- **THE TASK**:
Please set down the lines of the listing exactly, from its first line to the line with "You are a computer-use agent. The", leaving the pictures out.

- **DATA RECORDS**:
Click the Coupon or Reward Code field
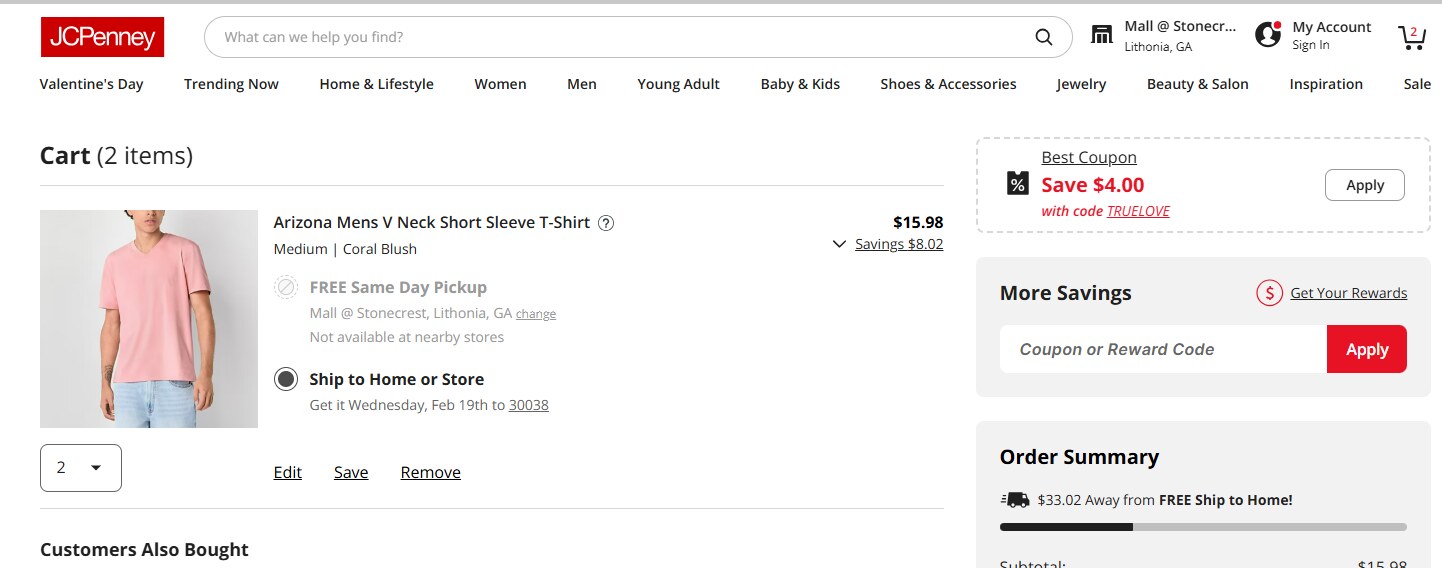This screenshot has height=568, width=1442. coord(1162,349)
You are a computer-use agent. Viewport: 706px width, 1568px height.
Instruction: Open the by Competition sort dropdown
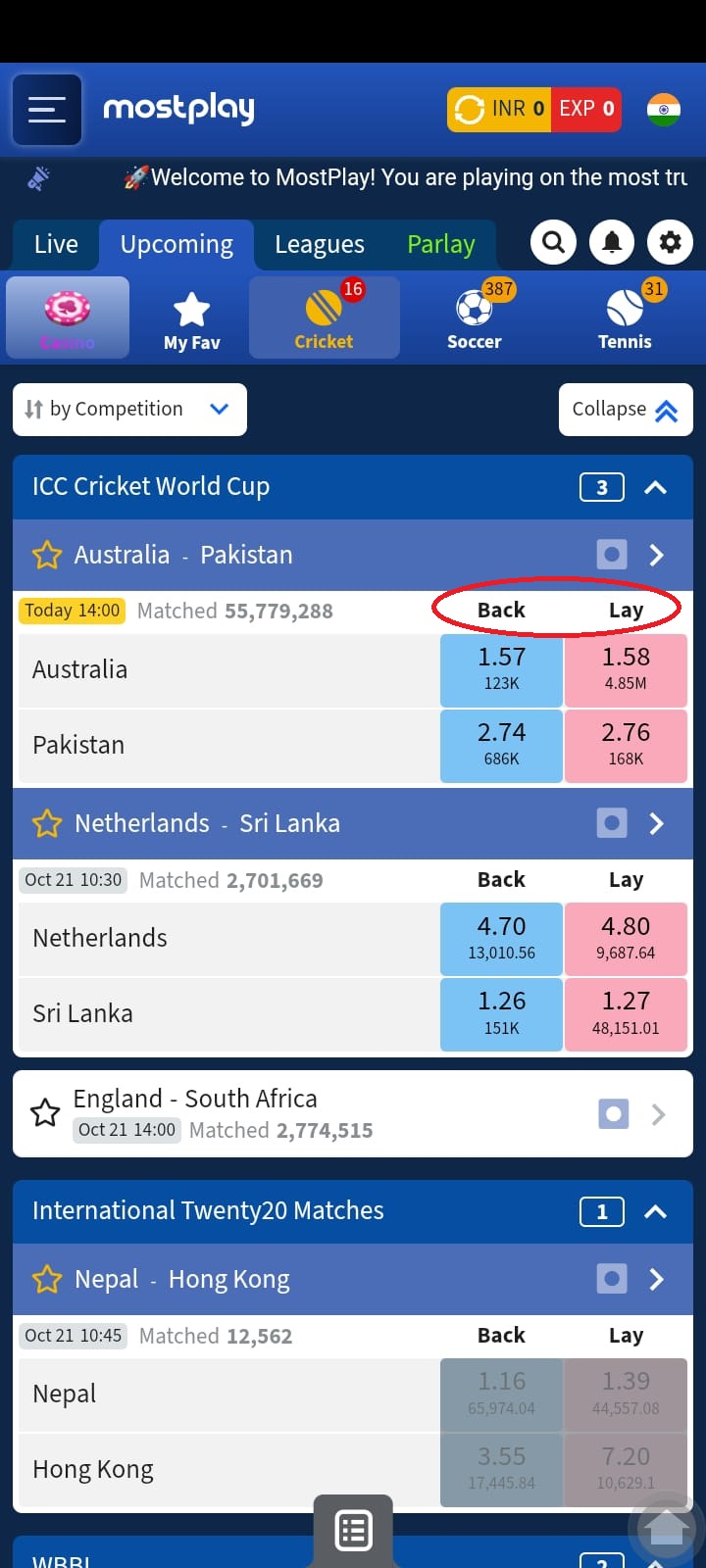point(129,409)
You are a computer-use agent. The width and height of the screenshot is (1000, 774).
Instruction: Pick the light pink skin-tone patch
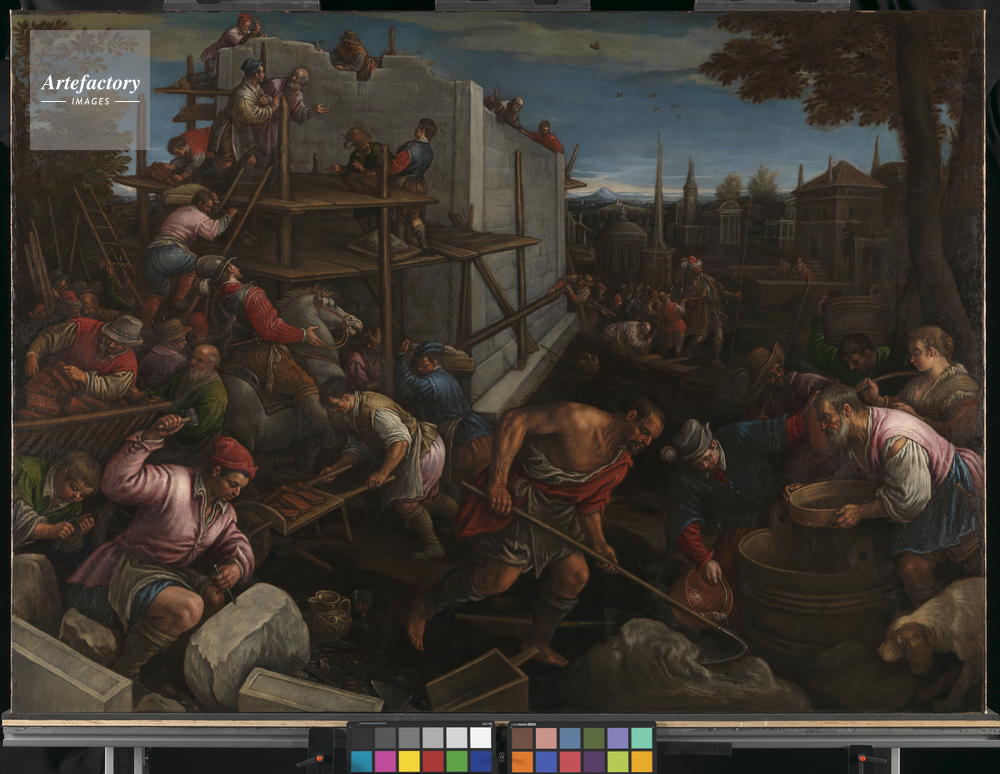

- **EXERCISE RESULT**:
Click the Coupon or Reward Code field
This screenshot has height=568, width=1442. coord(1162,349)
You are a computer-use agent. Viewport: 706px width, 1568px height.
Instruction: Open the by Competition sort dropdown
point(129,409)
You are a computer-use agent. The width and height of the screenshot is (1000, 774).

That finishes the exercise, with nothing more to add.